■ Ketentuan Tugas
Lanjutkan tulisan tentang surah Al-‘Alaq dan upaya menemukan Tuhan dengan akal, mulai tepat setelah kalimat terakhirnya.

AdvertisementAdvertisement

Al-Alaq sebagai Tantangan Intelektual Menemukan Tuhan

Content Partner

TULISAN ini bukanlah sebuah tafsir, melainkan hasil ikhtiar refleksi diri mentadaburi surah Al-‘Alaq yang penulis merasa perlu renungkan kembali dari sebuah materi kajian majelis pekanan.

Refleksi ini menarik ingatan penulis pada sebuah makalah diskusi yang pernah dibuat dan menjadi bahan diskusi menarik sekira 15 tahun silam dengan judul “Menemukan Tuhan dengan Akal”.

Dalam perjalanan pemikiran yang penulis tuangkan pada makalah tersebut, menjelajahi pencarian tentang Tuhan melalui kemampuan akal manusia, yang dalam pandangan ini sangat erat dengan perintah “iqra” dalam ayat-ayat pertama Al-Quran diturunkan.

Dengan penyegaran dari kajian yang penulis dapatkan mencoba mengelaborasi, menatadaburi sebagai upaya untuk mengaitkan dan menguatkan pembacaan antara filsafat (aktivitas intelektual) dan wahyu, serta bagaimana keduanya saling melengkapi dalam mengarahkan manusia menuju pemahaman tentang Tuhan.

Iqra’ sebagai Tantangan Filsafat

Perintah pertama dalam wahyu yang turun kepada Nabi Muhammad adalah “Iqra”—bacalah, berfilsafatlah. Ayat ini sering dipahami sebagai ajakan kepada manusia untuk memulai dengan membaca teks atau ayat-ayat yang tertulis.

Namun, dalam konteks tadabur ini, perintah “bacalah” juga bisa dipahami sebagai dorongan untuk mengaktifkan seluruh instrumen pemahaman manusia, termasuk penglihatan, pendengaran, dan hati.

Dalam arti yang lebih dalam, jika filsafat adalah aktivitas berfikir secara sistematik dan radikal menemukan kebenaran, perintah “bacalah” ini merupakan tantangan bagi manusia untuk “berfilsafatlah”, yaitu menggali makna hidup dan kehidupan menjangkau eksistensi dengan kemampuan terbaik akalnya–secara sistemik, radikal dan bebas.

Ketika manusia benar-benar berfilsafat, sampailah pada penemuan sebuah eksistensi yaitu harus adanya Sebab Pertama, atau apa yang disebut oleh Aristoteles sebagai Prime Mover—Sesuatu yang menjadi sebab bagi segala sesuatu, tetapi tidak disebabkan oleh apapun.

Namun, disinilah kebingungan dimulai. Dalam sejarah filsafat, meskipun banyak yang sepakat akan adanya Tuhan sebagai sebab pertama, para filsuf berbeda pendapat tentang siapa Tuhan itu sebenarnya.

Ada sikap skeptis, berjalan dalam kebingungan, sementara yang lain menciptakan konsep-konsep mistis tentang Tuhan sesuai dengan keterbatasan akal dan persepsi mereka. Hingga pun mereka sampai pada “bismirabbik” (dengan nama Tuhanmu), namun tidak tahu pasti siapa Tuhan itu sebenarnya.

■ Informasi Tercatat
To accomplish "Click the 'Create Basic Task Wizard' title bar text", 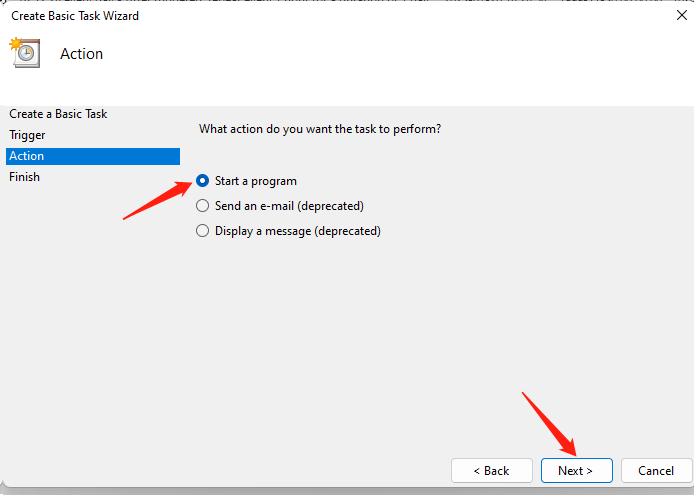I will [74, 16].
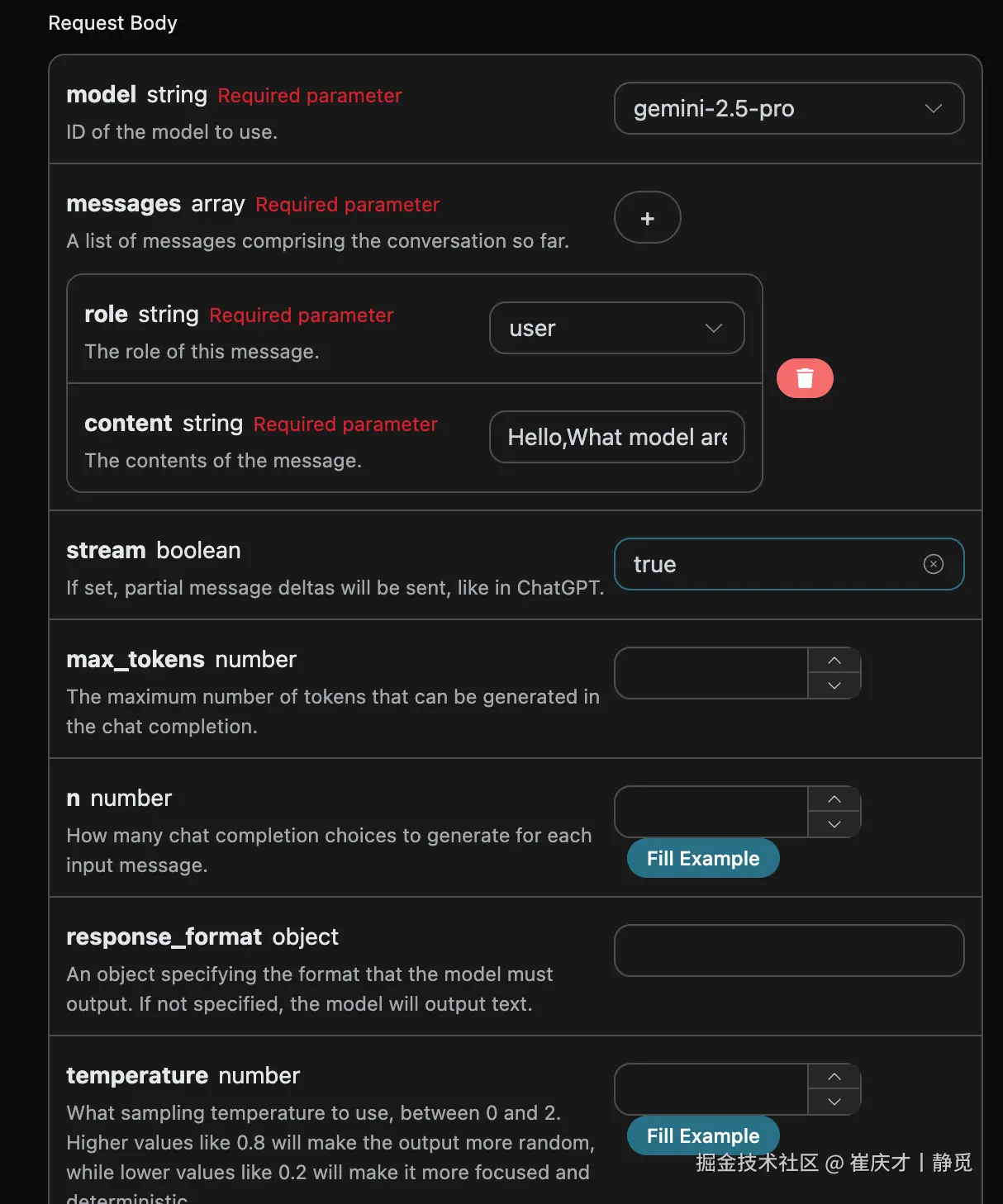Clear the stream value with the X icon
This screenshot has width=1003, height=1204.
coord(933,564)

■ Hasil Latihan
Menariknya, menurut hemat penulis, “bismirabbik” adalah konsekuansi dari membaca. Siapapun yang membaca akan mengikatkan diri pada bacaanya. Sambungannya ujung ayat pertama “alladzi khalaq” semacam pernyataan tantangan yang datang dari sebuah pengatahun “jika kalian membaca dan menemukan Tuhan atau sesuatu yang mengikatkan diri pada bacaan kalian, siapakah itu (ikatan/Tuhan) yang dimaksud?”

Manusia yang berfilsafat mungkin bisa sampai pada konsep yanga mengikat diri atas bacaan katakalanlah konsep Tuhan sebagai sebab pertama, tetapi mereka tetap berada dalam keraguan tentang siapa Tuhan itu sebenarnya. Maka, ayat pertama ini perintah sekaligus menjadi tantangan: jika kalian telah membaca dan menemukan Tuhan, mampukah Tuhan kalian menciptakan?

Di sini, muncul perdebatan yang panjang dalam filsafat. Jean-Paul Sartre dan Nietzsche, misalnya, berpendapat bahwa konsep Tuhan adalah ilusi yang diciptakan oleh manusia. Sartre melihat eksistensi manusia sebagai absurditas tanpa tujuan, sedangkan Nietzsche menyatakan bahwa Tuhan telah mati—sebuah pernyataan bahwa konsep Tuhan tidak lagi relevan bagi moralitas dan makna hidup manusia modern.

Bahkan, Descartes yang mengandalkan akal dalam menemukan Tuhan lewat argumen “Cogito ergo sum” (Aku berpikir maka aku ada), juga tidak mampu memberikan gambaran definitif tentang Tuhan atau sesuatu yang ada itu selain sebagai gagasan abstrak.

Menjawab Kebingungan Filsafat

Dalam kebingungan dan ketidakmampuan akal menjawab tantangan pada ayat pertama secara lengakapnya. Ayat kedua dari Surah Al-‘Alaq, yakni dengan mengulang kata “alladzi khalaq” (yang menciptakan), muncul sebagai jawaban atas kebingungan filsafat tentang Tuhan.

Tuhan yang diperkenalkan di sini adalah Tuhan yang menciptakan. Ini adalah Tuhan yang bukan hanya konseptual, bukan pula Tuhan yang dipersepsikan atau direkayasa oleh imajinasi manusia, melainkan Tuhan yang nyata, yang menciptakan segala sesuatu.

Ayat ini adalah pemutus perdebatan filsafat yang sering menemui kebuntuan ketika harus menjelaskan siapa Tuhan itu. Friedrich Nietzsche mungkin telah menyatakan bahwa Tuhan telah mati, tetapi ayat ini dengan tegas mengatakan bahwa Tuhan yang sebenarnya adalah Tuhan yang menciptakan.

Menegaskan bahwa Tuhan yang diperkenalkan oleh Al-Quran bukan sekadar Tuhan yang dipahami secara filosofis, tetapi Tuhan yang memiliki kuasa penuh, Tuhan yang telah menciptakan manusia dari alaq (segumpal darah).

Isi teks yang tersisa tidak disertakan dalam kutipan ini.